Thanks. Please feel free to rate it.
Exceute ...
from where?
Seb
From the Virtual Server Database. ( In my case SERVER_NAME\MSDB_VC )
I just follow your procedure and the issue is gone!. Thank you very much. Now i have my VC working 100%.
Added a Note on where to execute from using Microsoft SQL Server 2005 Express Edition Toolkit.
I followed the instructions and confirmed that it resolves the problem.
Very good explanation and solution to the problem!
Best Regards,
Shin
Thank you Shin. Please feel free to rate it.
Yup this work really great. We were struggling for past couple of weeks with VC now as we dopped that table and recreated it performance has improved.
Thanks man
Your welcome.
Never lost historical data, is that normal?
Seb
Great document. Thanks for putting it together. When running the queries I get errors because constraint FK_VPX_HIST_STAT_REF_VPX_SAMP does not exist and then the tables it creates later already exist. Even with that it still has helped CPU usage and it taps out much more infrequently.
hi
i have this issue but i have not done an upgrade, this was a new install on a express 2005 DB and new install of VC 2.5
thanks for the fix! worked like a charm!
Has there been a fix released since June that fixes this issue without losing historical performance data?
Same issue and got the errors when executing the SQL statements but VC/SQL is behaving much better now.
I noticed that VC 2.5 update 3 was recently released but I couldnt find anything in the release notes about this issue being resolved. Odd since VMware has known of this for months.
Also, why wouldn't they release an executable "patch" to perform the fix instead of forcing us to execute a bunch of SQL statements against the db??

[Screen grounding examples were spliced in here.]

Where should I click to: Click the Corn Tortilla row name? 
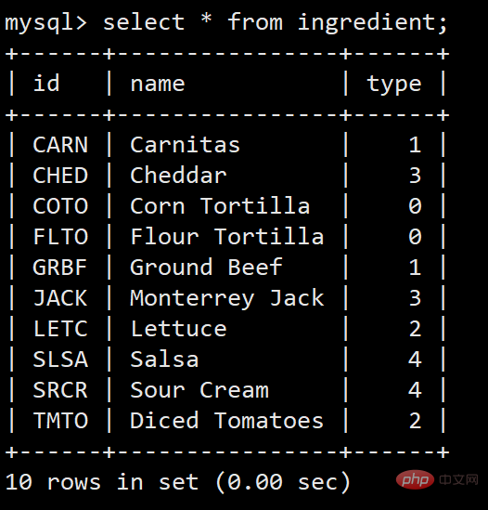pos(220,205)
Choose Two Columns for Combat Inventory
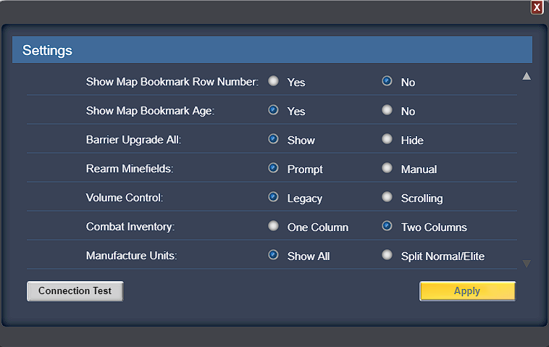This screenshot has width=549, height=347. (387, 226)
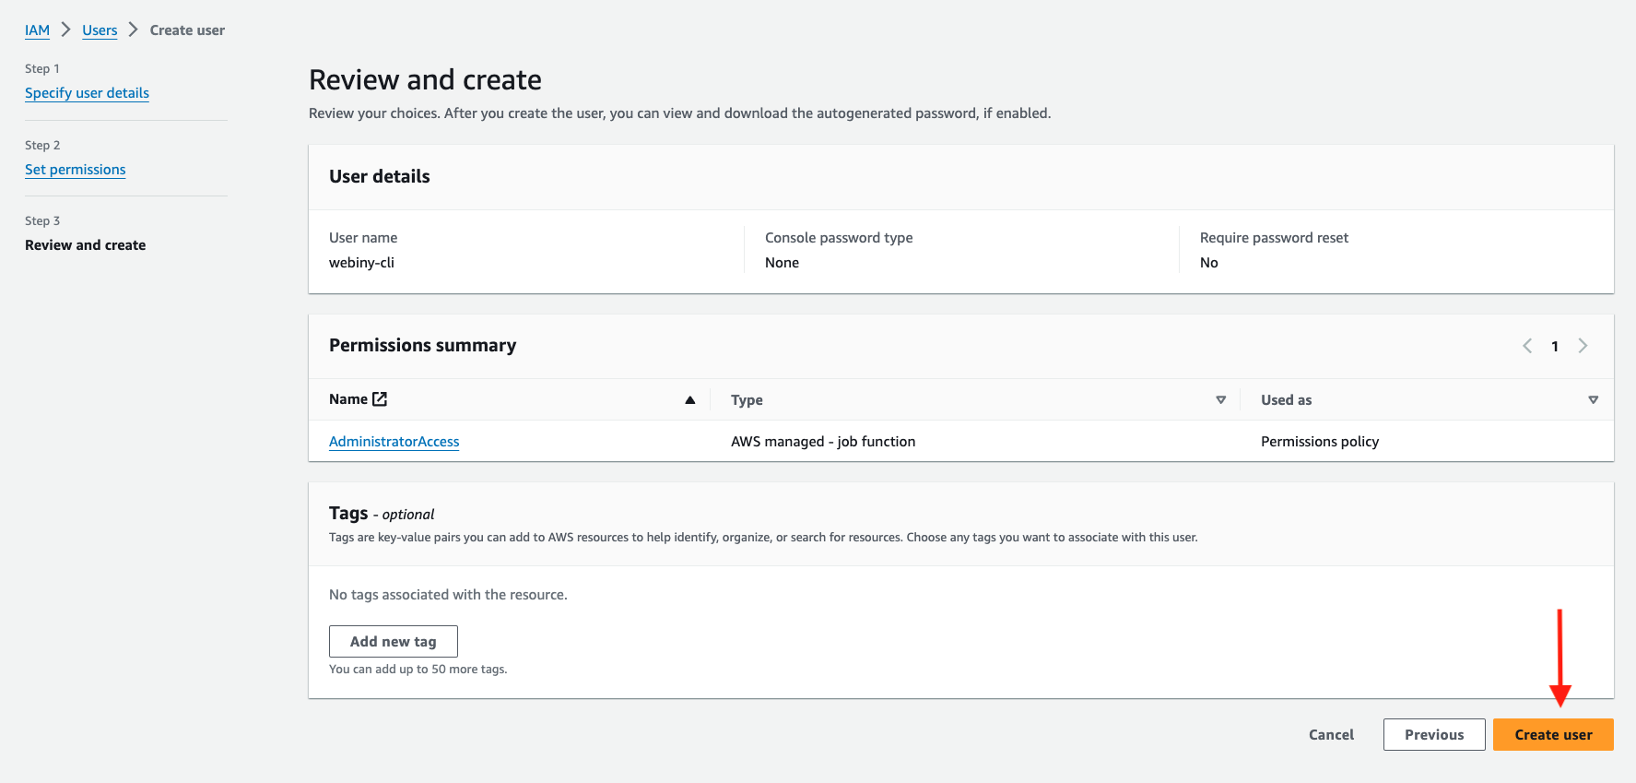Click ascending sort arrow in Name column
Screen dimensions: 1636x783
(x=689, y=400)
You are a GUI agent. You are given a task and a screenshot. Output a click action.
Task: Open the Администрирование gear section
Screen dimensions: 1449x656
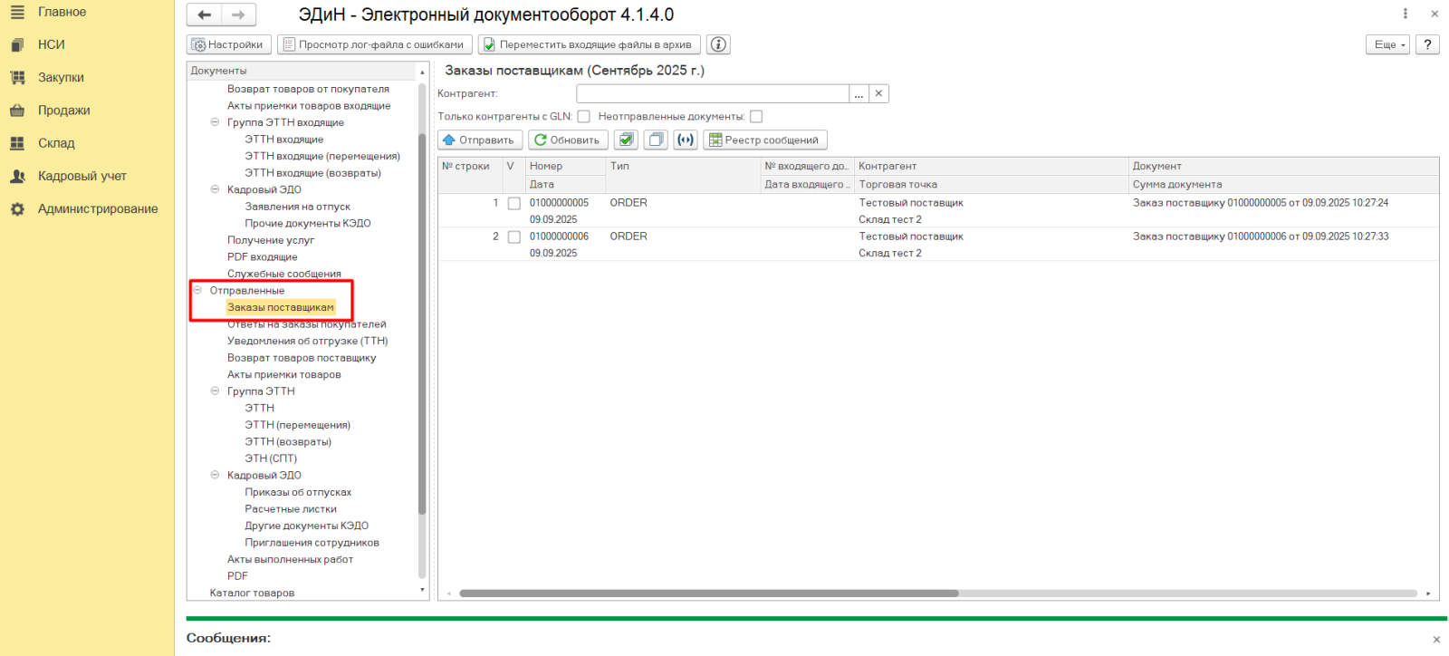(97, 208)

Hi, we have the same issue, we did all the steps, but unfortunately the problem persists. Exactly every 30' the VC freezes for 8'.
Is this a bug that all VC users experience? If yes, is there an official patch from VMWare?
Any help would be appreciated.
Thanks
Done this, any ideas on sequence 4 why I get this:
Msg 3728, Level 16, State 1, Line 2
'FK_VPX_HIST_STAT_REF_VPX_SAMP' is not a constraint.
Msg 3727, Level 16, State 0, Line 2
Could not drop constraint. See previous errors.